* [DATASET EXCERPTS]:

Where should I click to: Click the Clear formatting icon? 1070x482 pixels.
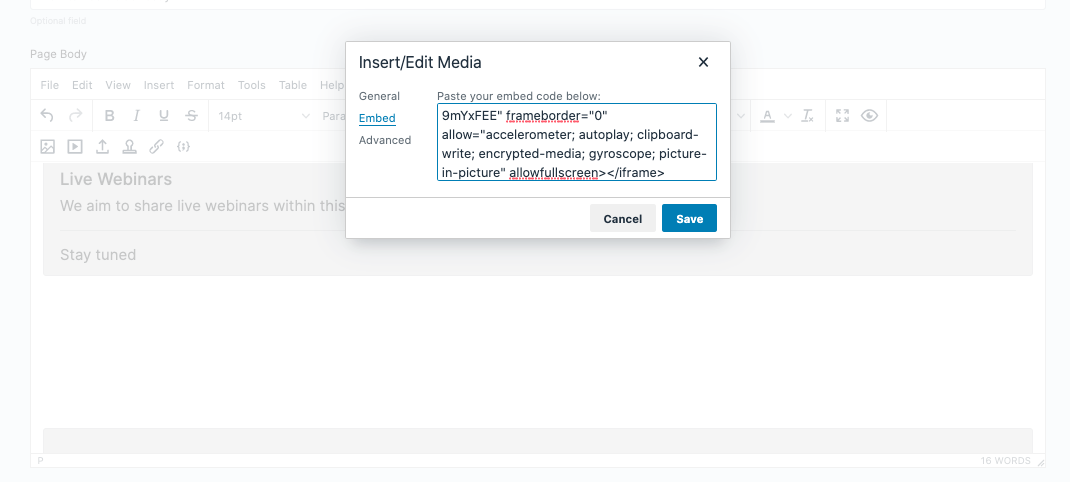[x=808, y=115]
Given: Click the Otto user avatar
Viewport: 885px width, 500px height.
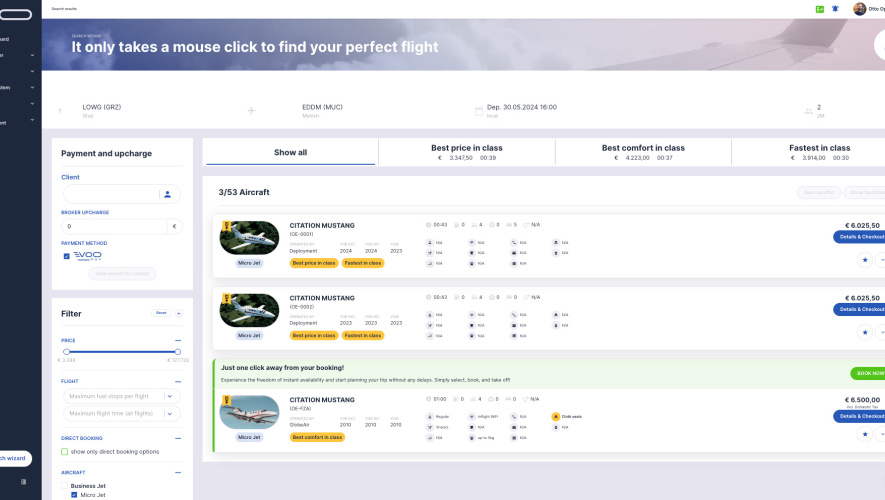Looking at the screenshot, I should click(x=859, y=9).
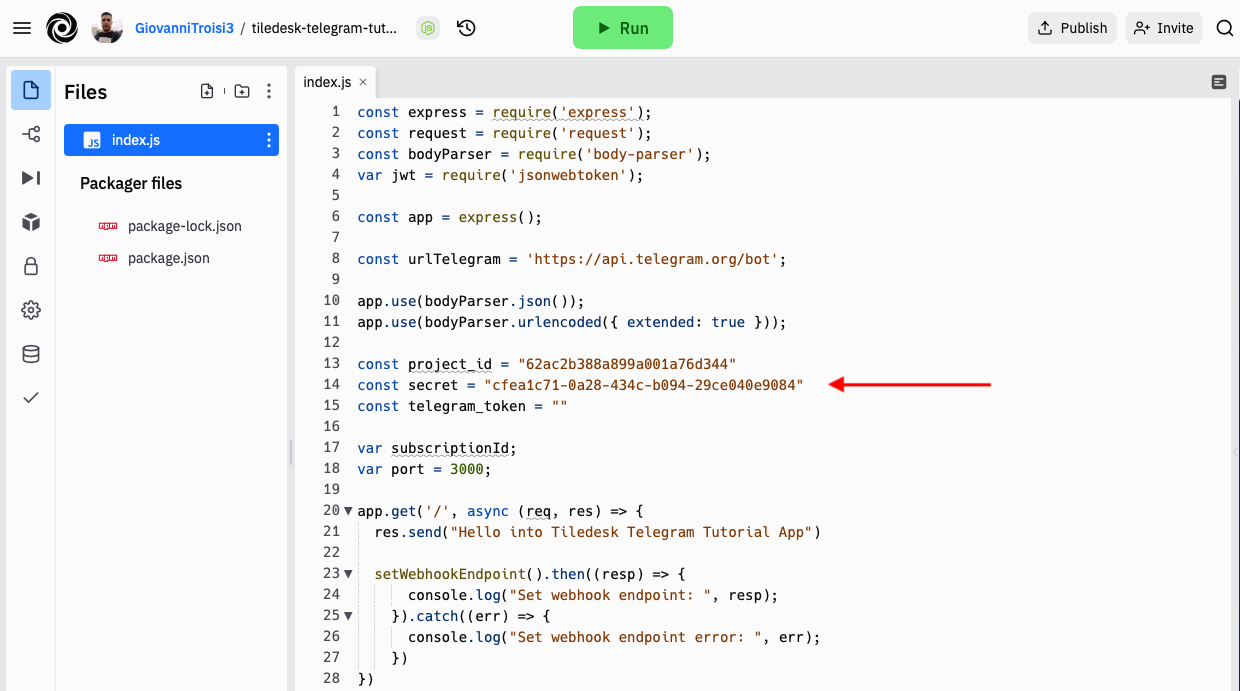
Task: Collapse code fold arrow at line 25
Action: coord(348,616)
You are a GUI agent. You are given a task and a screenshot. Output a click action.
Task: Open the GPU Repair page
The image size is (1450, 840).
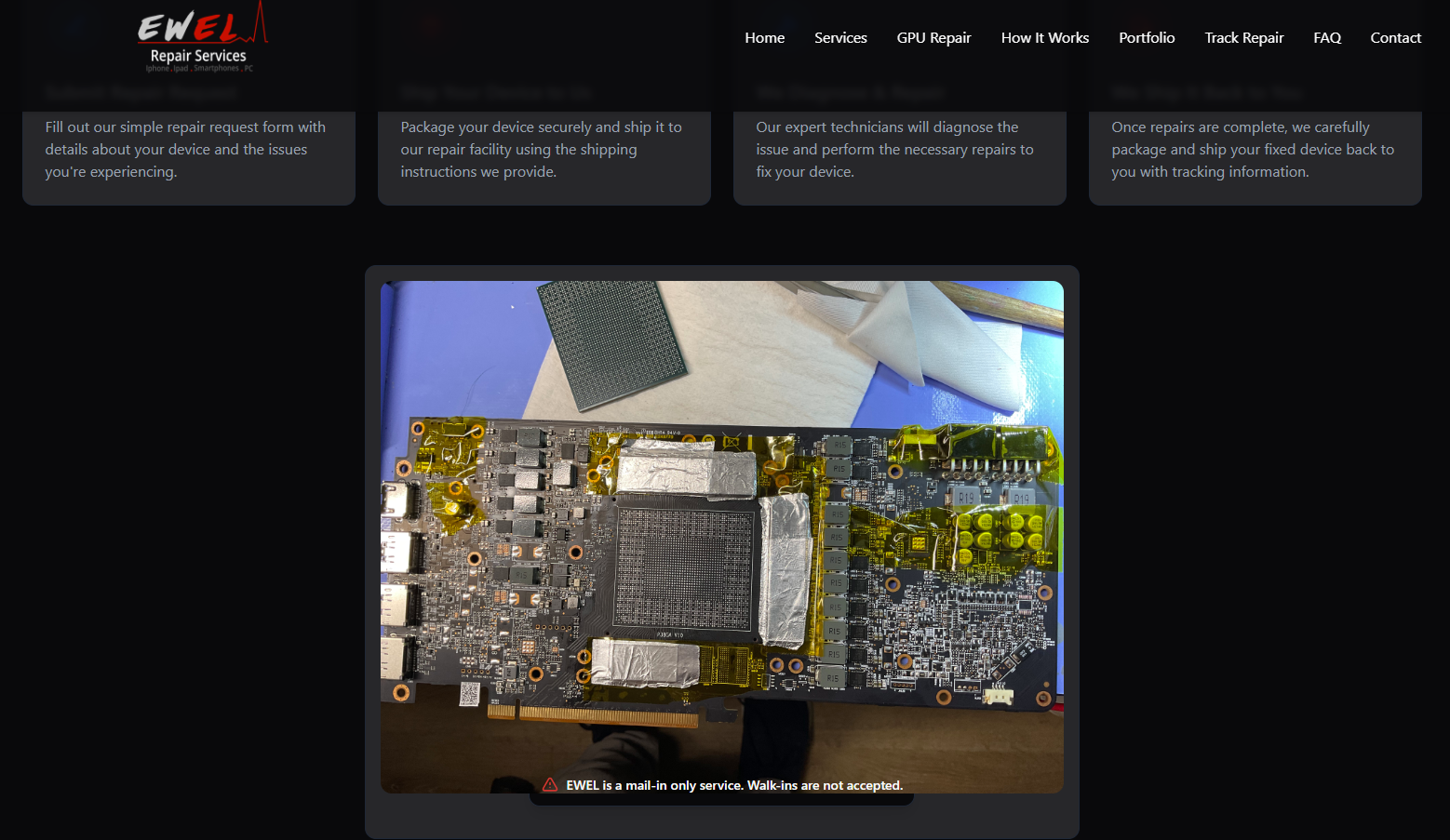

* [AIM OF THE TASK]: Retype the listing exactly. Leave out its pictures.

* [RESULT]:
Where should I click to: Click the Clear formatting icon? 1070x482 pixels.
[x=808, y=115]
Given: Click the Otto user avatar
Viewport: 885px width, 500px height.
Looking at the screenshot, I should click(x=859, y=9).
Task: Collapse code fold arrow at line 25
Action: coord(348,616)
You are a GUI agent. You are given a task and a screenshot. Output a click action.
Task: Open the GPU Repair page
The image size is (1450, 840).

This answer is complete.